*Material provided*.

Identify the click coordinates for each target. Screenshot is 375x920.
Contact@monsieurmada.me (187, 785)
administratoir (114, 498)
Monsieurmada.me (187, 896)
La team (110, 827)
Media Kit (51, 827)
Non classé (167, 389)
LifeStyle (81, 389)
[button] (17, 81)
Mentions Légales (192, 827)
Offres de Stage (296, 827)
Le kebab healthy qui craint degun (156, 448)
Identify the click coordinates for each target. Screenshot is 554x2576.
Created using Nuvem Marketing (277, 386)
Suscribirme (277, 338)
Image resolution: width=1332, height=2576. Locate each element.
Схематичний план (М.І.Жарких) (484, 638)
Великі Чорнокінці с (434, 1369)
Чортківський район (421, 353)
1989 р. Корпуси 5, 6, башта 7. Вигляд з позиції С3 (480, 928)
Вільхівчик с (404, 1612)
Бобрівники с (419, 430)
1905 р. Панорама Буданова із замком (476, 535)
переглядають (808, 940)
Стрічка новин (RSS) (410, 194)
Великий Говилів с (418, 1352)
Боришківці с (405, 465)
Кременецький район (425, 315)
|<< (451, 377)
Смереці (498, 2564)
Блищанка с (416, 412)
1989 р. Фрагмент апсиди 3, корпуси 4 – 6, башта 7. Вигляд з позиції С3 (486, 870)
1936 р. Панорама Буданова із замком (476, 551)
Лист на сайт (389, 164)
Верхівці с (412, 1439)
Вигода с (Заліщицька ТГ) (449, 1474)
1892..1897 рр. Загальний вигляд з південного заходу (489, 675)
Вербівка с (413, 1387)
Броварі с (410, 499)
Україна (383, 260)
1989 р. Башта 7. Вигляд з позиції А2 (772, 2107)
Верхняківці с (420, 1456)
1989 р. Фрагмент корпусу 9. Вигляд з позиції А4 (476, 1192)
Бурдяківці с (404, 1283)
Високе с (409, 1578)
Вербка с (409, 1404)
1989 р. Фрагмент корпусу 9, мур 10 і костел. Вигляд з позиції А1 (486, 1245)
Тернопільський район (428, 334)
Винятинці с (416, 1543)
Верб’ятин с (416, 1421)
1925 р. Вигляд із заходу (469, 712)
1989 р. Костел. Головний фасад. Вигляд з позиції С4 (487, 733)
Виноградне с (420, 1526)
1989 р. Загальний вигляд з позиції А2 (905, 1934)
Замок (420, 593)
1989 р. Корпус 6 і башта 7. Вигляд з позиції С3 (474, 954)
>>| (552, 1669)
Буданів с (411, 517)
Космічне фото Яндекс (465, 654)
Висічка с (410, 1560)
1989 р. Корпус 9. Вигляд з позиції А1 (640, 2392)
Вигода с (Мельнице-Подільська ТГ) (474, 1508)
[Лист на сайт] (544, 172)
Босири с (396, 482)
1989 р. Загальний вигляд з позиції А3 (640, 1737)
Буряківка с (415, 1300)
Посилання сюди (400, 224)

*Problem statement*. Copy all lines from the data above that contain the word "позиції".

*Response for this exercise*.
1989 р. Корпуси 5, 6, башта 7. Вигляд з позиції С3 (480, 928)
1989 р. Фрагмент апсиди 3, корпуси 4 – 6, башта 7. Вигляд з позиції С3 (486, 870)
1989 р. Башта 7. Вигляд з позиції А2 (772, 2107)
1989 р. Фрагмент корпусу 9. Вигляд з позиції А4 (476, 1192)
1989 р. Фрагмент корпусу 9, мур 10 і костел. Вигляд з позиції А1 (486, 1245)
1989 р. Костел. Головний фасад. Вигляд з позиції С4 (487, 733)
1989 р. Загальний вигляд з позиції А2 (905, 1934)
1989 р. Корпус 6 і башта 7. Вигляд з позиції С3 (474, 954)
1989 р. Корпус 9. Вигляд з позиції А1 (640, 2392)
1989 р. Загальний вигляд з позиції А3 (640, 1737)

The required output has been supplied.